Alas, Babylon and MePosted: August 10, 2014
Things that get in us when we’re children stay with us. We might not understand. We might just feel fear, insecurity, uncertainty, and dwell on our perceptions. That’s the way it was with me. Whatever was going on in the U.S. when I was ten, eleven, twelve, and thirteen got in me and never let go. I feared the H-bomb. There was an overwhelming fear that nuclear war would break out between the United States and Russia in the late 50s and early 60s. We even had bomb drills in school. People built and stocked bomb shelters. It didn’t help in 1960 to see Nikita Khrushchev on TV banging his shoe on the podium. He said, “We will bury you!”
How does a little girl sleep at night?
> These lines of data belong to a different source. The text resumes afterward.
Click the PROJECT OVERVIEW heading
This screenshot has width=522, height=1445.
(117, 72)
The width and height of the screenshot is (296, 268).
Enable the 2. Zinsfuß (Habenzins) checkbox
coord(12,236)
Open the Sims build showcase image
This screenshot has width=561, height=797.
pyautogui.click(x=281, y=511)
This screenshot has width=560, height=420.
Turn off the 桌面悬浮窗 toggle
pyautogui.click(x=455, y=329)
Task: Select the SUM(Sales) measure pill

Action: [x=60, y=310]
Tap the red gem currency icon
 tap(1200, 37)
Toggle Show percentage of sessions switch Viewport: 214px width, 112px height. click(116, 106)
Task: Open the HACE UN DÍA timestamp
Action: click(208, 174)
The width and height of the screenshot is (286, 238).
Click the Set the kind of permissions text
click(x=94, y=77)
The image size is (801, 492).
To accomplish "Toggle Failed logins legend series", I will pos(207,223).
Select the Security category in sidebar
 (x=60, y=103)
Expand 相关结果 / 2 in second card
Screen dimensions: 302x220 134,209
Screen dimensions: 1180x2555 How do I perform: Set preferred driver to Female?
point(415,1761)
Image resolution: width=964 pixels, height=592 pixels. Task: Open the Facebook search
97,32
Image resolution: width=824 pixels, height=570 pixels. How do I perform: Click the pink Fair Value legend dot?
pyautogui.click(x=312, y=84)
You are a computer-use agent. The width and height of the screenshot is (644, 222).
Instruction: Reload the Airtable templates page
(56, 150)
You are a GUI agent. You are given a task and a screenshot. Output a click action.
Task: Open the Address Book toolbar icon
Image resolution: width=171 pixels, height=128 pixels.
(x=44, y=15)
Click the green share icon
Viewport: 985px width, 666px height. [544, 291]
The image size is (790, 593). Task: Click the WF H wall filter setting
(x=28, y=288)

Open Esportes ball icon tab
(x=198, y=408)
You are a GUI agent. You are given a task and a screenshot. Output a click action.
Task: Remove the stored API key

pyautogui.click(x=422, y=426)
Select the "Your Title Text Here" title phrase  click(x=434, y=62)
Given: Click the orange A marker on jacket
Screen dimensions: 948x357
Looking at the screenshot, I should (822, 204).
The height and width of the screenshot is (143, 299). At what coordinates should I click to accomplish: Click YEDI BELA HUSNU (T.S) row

I remember leaning on my window sill after bedtime, looking up at stars in the black sky and smelling the honeysuckle on the back fence and wondering what was out there and what if it came down on me and my little town.
I remember visiting one set of grandparents in the city of Cincinnati and looking up beyond tall buildings and worrying that a bomb would hit at any time. After all, it was a city, and cities were targets. I remember visiting the other set of grandparents on a farm in the Mississippi Hill Country. At the edge of the woods was a gully, deep, thirty feet, maybe forty. A natural spring came out of the ground at the bottom and ran in a gentle stream the length of the land. The red clay cliff walls deterred any climbing down to the bottom, but I could walk into the gully via the stream bed. One summer day I did just that and pulled myself up to a protrusion in the wall and sat for a while thinking. I looked up at the sunshine filtering through ancient trees at the top. No one could ever find me here. I vowed to come to the gully when it happened — end times, the bomb, the apocalypse, the burning of Babylon, the crash and failure of society. After all, everyone needs a plan.
I wonder now if I passed on my fear of end times to my own children. When they were little, we had our own secret code word that reflected catastrophe. I won’t say what it was, because it still is our code word.
Just yesterday as I told one son I was preparing to buy a new car, he said, “Good, make sure you have a sleeping bag, a tent, and some survival supplies in the cargo area, and you can head this way [North Carolina] when the time comes.” (Actually, I do have two survival bins of supplies in the garage next to the back of my car, ready to load in an emergency.) Just yesterday I sent the other son a text message and in the middle of it, that code word happened to appear. “Are you trying to tell me something?” he replied. No, I wasn’t. The apples don’t fall too far from the tree.
I’m thinking about all this now because the other day I found an old book that my husband bought in September 1969, so written on the inside cover. Alas, Babylon is the title. It’s a novel published in 1959 about nuclear war with Russia–the dropping of the bomb–and the end of the world. I read this book when I was child, maybe twelve, and it made an impact on me, not only because the subject matter was what it was, but also because it was really an adult book with adult language and situations, and my mother let me read it. One summer week I lay on top of the picnic table in the back yard under the pecan tree, sap dripping on me, and read about Randy in the fictional town of Fort Repose, Florida, near McCoy Air Force Base, who got the warning of doom from his Strategic Air Command brother Mark and experienced the bomb and the rebuilding of life after.
I guess I never got over the Cold War fears of the 50s and early 60s. By the mid-60s, though, Kennedy had been assassinated, Vietnam was on the world news every night on TV, and the bombs and fires and fiery actions of the civil rights movement were on the local news. And a girl tends to push back the H-bomb when all that is happening.
Now I return to read Alas, Babylon. The original version in paperback — the complete text of the original hardcover edition, not one word omitted. My sons read the book in high school as required reading, but it was a cleaned-up, dumbed-down version. This is the real sixty-cent deal.
The words on the back cover still apply today to whatever “bomb situation” comes up:
THE DAY AFTER THE BOMB DROPPED the thousands of years of “progress” that had covered the treacheries and weaknesses of ordinary man with a thin veneer of civilization were dissolved and melted like snow on the desert’s dusty face.
All this makes me want to say: Please, America, for the sake of little girls and boys everywhere, let’s work together and do this thing right. Let’s give and take, let’s don’t push for radical extremes, let’s don’t fight for our own ONE way, let’s be tolerant of others. Let’s work together for the good of all. Let’s keep “progress” and keep it going.